Background: Hypoganglionosis (HP) is characterized histologically by a decreased number of ganglion cells in intestinal myenteric plexuses and functionally by severely impaired gut motility. The purpose of the present study was to investigate the neuromuscular junction (NMJ) in small- and large-intestine biopsy specimens from patients with HP.
Methods: Fresh frozen sections of small and large intestine from three patients with HP and five age/site-matched controls were examined. All specimens were labeled with neural cell adhesion molecule (NCAM) antibodies and synaptophysin (SY) antibodies to delineate the NMJ.
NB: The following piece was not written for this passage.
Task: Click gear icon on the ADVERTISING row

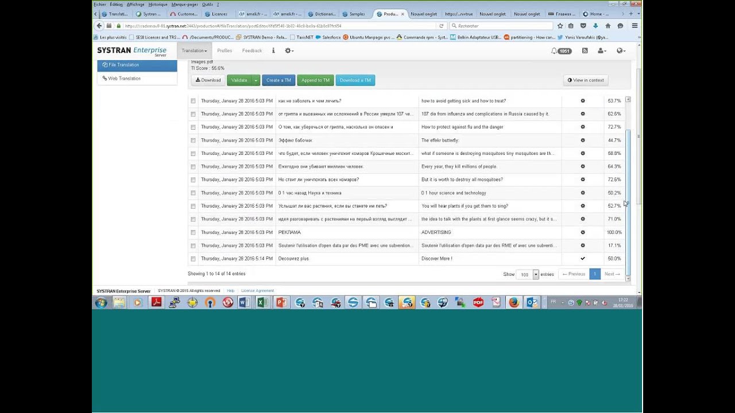Action: 582,232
Results: Normal small- and large-intestine specimens had a moderate number of NCAM-positive NMJ in association with nerve fibers in the lamina propria, muscularis mucosa, and many NCAM-positive NMJ in association with nerve fibers in the circular and longitudinal muscle layers. In HP, there was lack of expression of NCAM-positive NMJ in association with nerve fibers in the lamina propria, muscularis mucosa, and circular and longitudinal muscle layers in both small- and large-intestine specimens, and a marked increase in NCAM expression in the muscularis mucosa and the inner border of the circular muscle layer that was only seen in HP specimens. SY-positive synaptic vesicles were observed throughout the gut in all normal specimens, but there was a lack of SY expression in HP specimens. Expression of NCAM and SY in ganglion cells was the same in all specimens.
Conclusion: These findings suggest there is a complicated abnormality of the NMJ in HP that may prove to contribute to the disturbances in gut motility seen in this condition.